The higher cost of running an Australian as opposed to a foreign flagged vessel has been prohibitive. When the minister introduced the package in March he said:
‘The final element of the reform package is labour productivity.
We are committed to aligning Australian productivity practices with the best in the world.
To do this, we will need a compact between industry and unions.
… this compact must include changes to work practices, a review of safe manning levels and the use of riding gangs on coastal vessels.
This compact is essential to the reform agenda.’
I agree. If the government is going to provide generous taxation concessions, then it is absolutely essential that there be a radical reform to the labour practices in the Australian shipping industry and to the way in which our ships are managed. It is essential that there be a compact which brings our productivity practices in line with the best in the world. Where are the productivity gains that will see shipping's decline in our freight network turnaround?
The compact remains unfinished. The House is being asked to vote on this bill, which is fundamentally based on a compact between the maritime unions and the Australian shipping industry, and yet we have still not seen the detail of this compact. The Department of Infrastructure and Transport has said:
‘The Department is not involved in developing the compact. Accordingly, any questions regarding this matter should be referred to the relevant industry parties.’
So we do not have the compact but the legislation is critically dependent on this compact—this legislation that is going to deliver such reforms to the Australian shipping industry and such a transformation in past practice that international shippers will once again be interested in investing in Australia!

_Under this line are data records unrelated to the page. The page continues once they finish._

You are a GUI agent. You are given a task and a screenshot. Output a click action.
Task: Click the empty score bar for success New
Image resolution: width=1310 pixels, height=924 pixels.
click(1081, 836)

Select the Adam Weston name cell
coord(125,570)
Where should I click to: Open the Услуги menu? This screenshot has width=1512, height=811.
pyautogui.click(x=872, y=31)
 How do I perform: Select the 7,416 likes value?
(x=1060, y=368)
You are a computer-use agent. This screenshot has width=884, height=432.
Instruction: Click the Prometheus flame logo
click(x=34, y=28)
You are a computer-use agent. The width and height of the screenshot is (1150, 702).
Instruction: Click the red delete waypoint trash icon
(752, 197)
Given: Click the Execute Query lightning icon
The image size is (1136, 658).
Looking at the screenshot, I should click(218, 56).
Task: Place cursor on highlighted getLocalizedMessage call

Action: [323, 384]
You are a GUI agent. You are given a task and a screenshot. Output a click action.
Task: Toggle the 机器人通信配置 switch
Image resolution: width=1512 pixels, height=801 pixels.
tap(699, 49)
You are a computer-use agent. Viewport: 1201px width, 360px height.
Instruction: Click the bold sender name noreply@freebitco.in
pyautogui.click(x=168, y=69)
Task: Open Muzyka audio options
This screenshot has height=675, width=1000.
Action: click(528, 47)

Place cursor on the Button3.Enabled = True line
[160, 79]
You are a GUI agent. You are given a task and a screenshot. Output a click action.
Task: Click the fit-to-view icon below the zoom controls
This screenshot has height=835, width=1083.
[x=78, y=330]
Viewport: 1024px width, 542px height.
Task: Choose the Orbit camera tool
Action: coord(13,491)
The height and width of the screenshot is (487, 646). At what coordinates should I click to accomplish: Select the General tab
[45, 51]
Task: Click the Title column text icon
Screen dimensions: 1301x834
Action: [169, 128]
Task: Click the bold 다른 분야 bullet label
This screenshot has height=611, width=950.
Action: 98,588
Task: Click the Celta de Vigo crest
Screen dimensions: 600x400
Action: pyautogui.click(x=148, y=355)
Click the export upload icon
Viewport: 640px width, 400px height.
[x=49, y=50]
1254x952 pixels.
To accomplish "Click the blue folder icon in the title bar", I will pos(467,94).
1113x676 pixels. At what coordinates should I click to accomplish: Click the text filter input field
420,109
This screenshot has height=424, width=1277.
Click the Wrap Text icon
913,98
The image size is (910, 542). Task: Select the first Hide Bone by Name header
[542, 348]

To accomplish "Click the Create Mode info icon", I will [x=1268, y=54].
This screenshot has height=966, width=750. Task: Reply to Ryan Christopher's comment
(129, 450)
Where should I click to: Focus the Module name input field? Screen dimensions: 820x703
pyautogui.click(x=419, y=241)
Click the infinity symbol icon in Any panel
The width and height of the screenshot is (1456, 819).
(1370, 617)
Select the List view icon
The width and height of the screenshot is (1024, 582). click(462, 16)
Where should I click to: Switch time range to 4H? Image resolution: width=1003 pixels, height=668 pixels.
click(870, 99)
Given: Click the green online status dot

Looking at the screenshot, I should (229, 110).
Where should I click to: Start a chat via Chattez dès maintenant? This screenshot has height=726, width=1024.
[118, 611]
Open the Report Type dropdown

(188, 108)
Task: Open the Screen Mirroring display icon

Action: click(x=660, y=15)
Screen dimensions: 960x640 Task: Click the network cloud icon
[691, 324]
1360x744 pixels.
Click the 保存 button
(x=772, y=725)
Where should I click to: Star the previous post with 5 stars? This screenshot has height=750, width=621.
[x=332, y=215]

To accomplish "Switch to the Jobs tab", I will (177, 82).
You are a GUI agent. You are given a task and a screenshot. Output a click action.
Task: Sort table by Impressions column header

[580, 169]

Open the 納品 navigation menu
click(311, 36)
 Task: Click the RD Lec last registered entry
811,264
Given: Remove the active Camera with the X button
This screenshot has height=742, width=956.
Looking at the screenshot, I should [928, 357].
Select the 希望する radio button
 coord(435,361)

Frankly, history suggests to us that the MUA, the Maritime Union of Australia, is not given to making concessions in relation to workplaces. Is it any wonder that the coalition is sceptical?
The coalition is committed to the Australian coastal shipping industry. We acknowledge the importance of the goal of revitalising our shipping industry. However, we doubt this package will achieve this objective. That is why we are moving that debate on the bills be deferred until the Productivity Commission has had an opportunity to examine the proposed measures.
In the committee stages, we will be moving further amendments to seek to improve this proposal, particularly the new permitting arrangements, to try and make them practical and to make that section of the bill more workable.
The DEPUTY SPEAKER (Mr Lyons): Is the amendment seconded?
Mr Randall: I second the amendment and reserve my right to speak.